Fair Credit Reporting Act
Starting January 1, 2013, enforcement of the Fair Credit Reporting Act has been shifted from the Federal Trade Commission to the Consumer Financial Protection Bureau. Employers will be required to use new FCRA forms. These forms can be accessed at the Consumer Financial Protection Bureau’s website.
Confidentiality Directives during Internal Investigations
NLRB has declared that a broad statement to employees that the contents of a complaint and/or investigation should not be discussed with co-workers violates the NLRA. Employers must now show that the need for confidentiality outweighs the employee’s NLRA rights.

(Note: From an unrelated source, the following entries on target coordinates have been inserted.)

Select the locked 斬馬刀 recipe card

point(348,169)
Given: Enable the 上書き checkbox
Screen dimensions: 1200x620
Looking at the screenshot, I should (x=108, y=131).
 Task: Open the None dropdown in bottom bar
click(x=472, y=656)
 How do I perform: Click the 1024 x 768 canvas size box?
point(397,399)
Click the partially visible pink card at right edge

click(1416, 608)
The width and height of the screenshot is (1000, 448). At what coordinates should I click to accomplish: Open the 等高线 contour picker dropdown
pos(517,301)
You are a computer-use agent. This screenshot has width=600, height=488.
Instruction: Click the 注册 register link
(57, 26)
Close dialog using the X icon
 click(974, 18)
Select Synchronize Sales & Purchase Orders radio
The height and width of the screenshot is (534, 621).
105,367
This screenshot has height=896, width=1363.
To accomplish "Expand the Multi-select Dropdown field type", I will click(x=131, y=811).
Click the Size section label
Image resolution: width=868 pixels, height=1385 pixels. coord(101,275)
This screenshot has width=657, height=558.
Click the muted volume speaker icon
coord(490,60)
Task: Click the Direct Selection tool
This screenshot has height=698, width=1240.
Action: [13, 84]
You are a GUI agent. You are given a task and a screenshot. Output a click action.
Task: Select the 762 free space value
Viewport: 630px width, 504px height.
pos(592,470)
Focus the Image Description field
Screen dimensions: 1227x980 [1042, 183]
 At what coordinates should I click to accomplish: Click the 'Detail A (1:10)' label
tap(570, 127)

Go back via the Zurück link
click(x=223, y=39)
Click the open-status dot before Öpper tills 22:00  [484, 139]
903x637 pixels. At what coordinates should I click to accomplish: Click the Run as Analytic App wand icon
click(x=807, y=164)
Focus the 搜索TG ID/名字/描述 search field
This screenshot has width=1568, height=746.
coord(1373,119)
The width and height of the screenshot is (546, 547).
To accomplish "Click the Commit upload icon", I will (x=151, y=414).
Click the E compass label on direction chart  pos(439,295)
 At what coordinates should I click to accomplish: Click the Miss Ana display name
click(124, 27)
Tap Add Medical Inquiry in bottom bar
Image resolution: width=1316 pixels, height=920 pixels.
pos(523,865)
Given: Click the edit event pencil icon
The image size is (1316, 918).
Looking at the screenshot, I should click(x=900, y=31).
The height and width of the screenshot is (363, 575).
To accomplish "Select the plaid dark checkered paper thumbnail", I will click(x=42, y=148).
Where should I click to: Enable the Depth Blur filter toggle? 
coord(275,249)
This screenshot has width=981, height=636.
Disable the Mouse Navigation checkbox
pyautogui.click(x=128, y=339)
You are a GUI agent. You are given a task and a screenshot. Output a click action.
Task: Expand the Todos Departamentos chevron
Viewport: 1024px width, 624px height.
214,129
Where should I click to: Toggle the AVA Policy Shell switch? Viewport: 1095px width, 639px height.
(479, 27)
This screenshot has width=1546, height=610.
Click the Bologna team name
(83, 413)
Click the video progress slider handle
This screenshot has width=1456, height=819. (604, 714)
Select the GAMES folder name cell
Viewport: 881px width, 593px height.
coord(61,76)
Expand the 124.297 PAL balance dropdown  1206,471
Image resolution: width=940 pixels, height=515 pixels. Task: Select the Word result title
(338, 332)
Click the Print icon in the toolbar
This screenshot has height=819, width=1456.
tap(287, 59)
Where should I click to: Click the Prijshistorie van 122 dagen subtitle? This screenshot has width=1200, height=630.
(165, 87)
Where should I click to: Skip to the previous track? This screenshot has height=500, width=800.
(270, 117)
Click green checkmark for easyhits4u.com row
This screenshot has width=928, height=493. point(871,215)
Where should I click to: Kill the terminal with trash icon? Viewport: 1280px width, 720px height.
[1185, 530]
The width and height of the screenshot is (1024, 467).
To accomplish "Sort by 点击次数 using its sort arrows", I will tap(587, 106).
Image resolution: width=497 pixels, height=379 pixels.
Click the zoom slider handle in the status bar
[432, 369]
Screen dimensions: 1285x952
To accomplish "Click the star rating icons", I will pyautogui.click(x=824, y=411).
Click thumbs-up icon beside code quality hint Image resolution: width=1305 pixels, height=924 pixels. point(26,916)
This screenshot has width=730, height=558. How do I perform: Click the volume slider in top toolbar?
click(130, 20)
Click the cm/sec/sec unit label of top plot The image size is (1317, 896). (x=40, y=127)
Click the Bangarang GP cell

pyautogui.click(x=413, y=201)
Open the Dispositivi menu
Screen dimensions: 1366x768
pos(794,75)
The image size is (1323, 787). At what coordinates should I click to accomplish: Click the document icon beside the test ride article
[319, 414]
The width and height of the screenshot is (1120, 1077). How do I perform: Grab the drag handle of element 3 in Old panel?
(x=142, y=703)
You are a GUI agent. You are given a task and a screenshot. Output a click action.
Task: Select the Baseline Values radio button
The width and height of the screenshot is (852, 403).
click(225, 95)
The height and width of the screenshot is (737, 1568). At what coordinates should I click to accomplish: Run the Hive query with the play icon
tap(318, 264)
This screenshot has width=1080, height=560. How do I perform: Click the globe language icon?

It is possible that an open discussion regarding a complaint or other matter would cause a cover-up of the issue. Confidentiality is more important in instances when an employee needs protection, evidence is in danger of being destroyed, or a testimony could be fabricated.
Employers cannot simply prohibit discussions about internal investigations. Each case must be evaluated by the above factors before employers can prohibit employees from discussion of an investigation with co-workers.
Implementation of an Effective PTO Policy
An effective Paid Time Off (PTO) Policy should be included in the employee hand book and outline various procedures; including how much notice does an employee have to give before taking PTO and how much of an employee’s PTO can be carried over from year to year. Employers should make sure that paid leave is earned on an accrual basis and also address whether unused PTO is paid upon termination. In most instances you can dock hourly employee’s pay and refuse to permit them to use paid leave if they fail to provide proper notice of an absence. In addition, there are also many situations when exempt employees pay may be docked for full day absences.